* Set task:
Reproduce the forum thread on bankruptcy and Irish mortgages between "It will be interesting" and "not have precedence!", inclusive, and switch every "jurisdiction" to "authority".

This is a very important point as you say.  Time a poster who has given excellent advice in this area has stated the same as your solicitor.  That the mortgage debt has to be converted to unsecured debt first.  Until another poster can prove otherwise I would stick with this advice.  I would be interested to hear what Steve has to say on that.


----------



## Wipetheslate

*Can you repost article please.*

That first link is Steve's website and the second link doesn't lead to an article, can you re-post it please thanks.
 I would appreciate TIMES input on this particular point in regard to Irish mortgages if available .


----------



## Bronte

Wipe, have a look at the 'forums' home', then 'mortgage and debt arrears' and the key post there has great info from Time.  I can't remember where the other post is about mortgage debt having to be transferred into unsecured debt but I remember some poster brought it up and Time and I discussed it.  I've too many posts to try and find it.  

If someone does find it, it should probably be added to the key post mentioned above.


----------



## Steve Thatcher

*Your mortgage and bankruptcy*

Hi everybody, the point about a bankruptcy is that when you go bankrupt your interest in the property vests by operation of law in the Official Receiver, so on a jointly owned property, if H and W went bankrupt the property would in effcet be "owned by the OR, he has three years to deal with it. If you no longer want it, H and W can hand keys back to bank, who will sell it. The amount of the mortgage shortfall will be written off in the bankruptcy. 
There does not need to be an unsecured amount owed on the mortgage before you go bankrupt.
Now if just H went bankrupt on the jointly owned property, and the property is sold, there will again be a shortfall. the mortgage company cannnot go after the H, but it could go after the W as she would be liable for the debt and she was not bankrupt and so the debt against her was not written off.
This is fact.
Steve


----------



## Bronte

Steve that may be the law in England (of which I have not much knowledge), do you have a case where this rule was recognised by an Irish bank, basically where the bankruptcy in the English system was recognised and applied to the Irish mortgage, a secured debt.


----------



## Jim2007

Bronte said:


> Steve that may be the law in England (of which I have not much knowledge), do you have a case where this rule was recognised by an Irish bank, basically where the bankruptcy in the English system was recognised and applied to the Irish mortgage, a secured debt.



It will be interesting to hear from Steve, it there is case law relating specifically to immovable property and entries in a public registers.  Because in both cases, the EU rules state that regardless of domicile, Irish courts would have exclusive jurisdiction...

Furthermore, there is provisions for "choice of jurisdiction" clauses, which would mean that in certain circumstances, English law would not apply either.

It is also interesting to note that it is still possible to start secondary proceedings in Ireland, even after proceeding start in the UK, if significant assets exist here and should this happen, the UK law will not have precedence!  

My guess it that it is not nearly as black and white as people seem to think...  especially since there seems to be very little case law concerning how Irish courts will deal with these matters.

* Recorded data:
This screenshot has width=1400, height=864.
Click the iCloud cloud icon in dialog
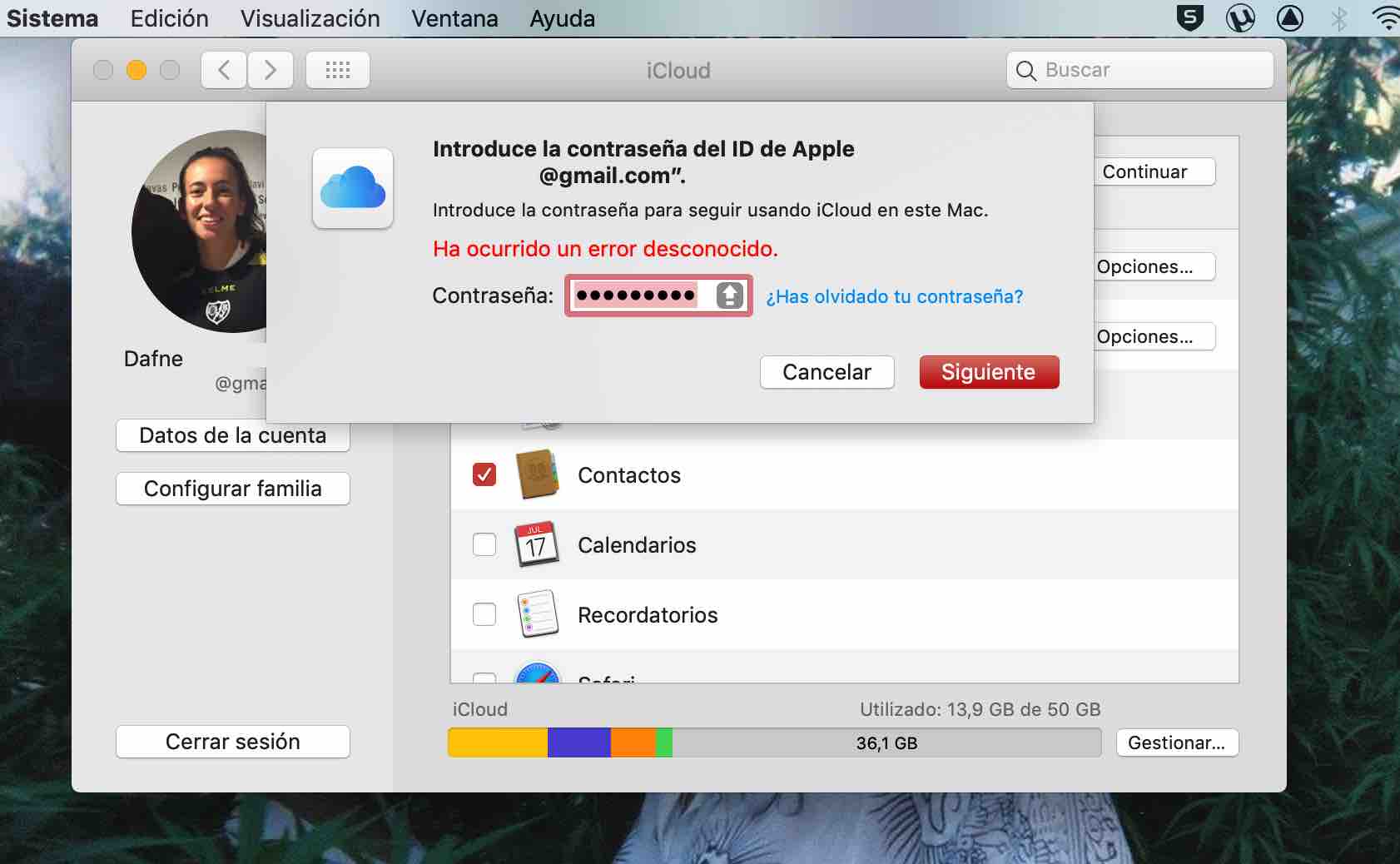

* Exercise solution:
It will be interesting to hear from Steve, it there is case law relating specifically to immovable property and entries in a public registers.  Because in both cases, the EU rules state that regardless of domicile, Irish courts would have exclusive authority...

Furthermore, there is provisions for "choice of authority" clauses, which would mean that in certain circumstances, English law would not apply either.

It is also interesting to note that it is still possible to start secondary proceedings in Ireland, even after proceeding start in the UK, if significant assets exist here and should this happen, the UK law will not have precedence!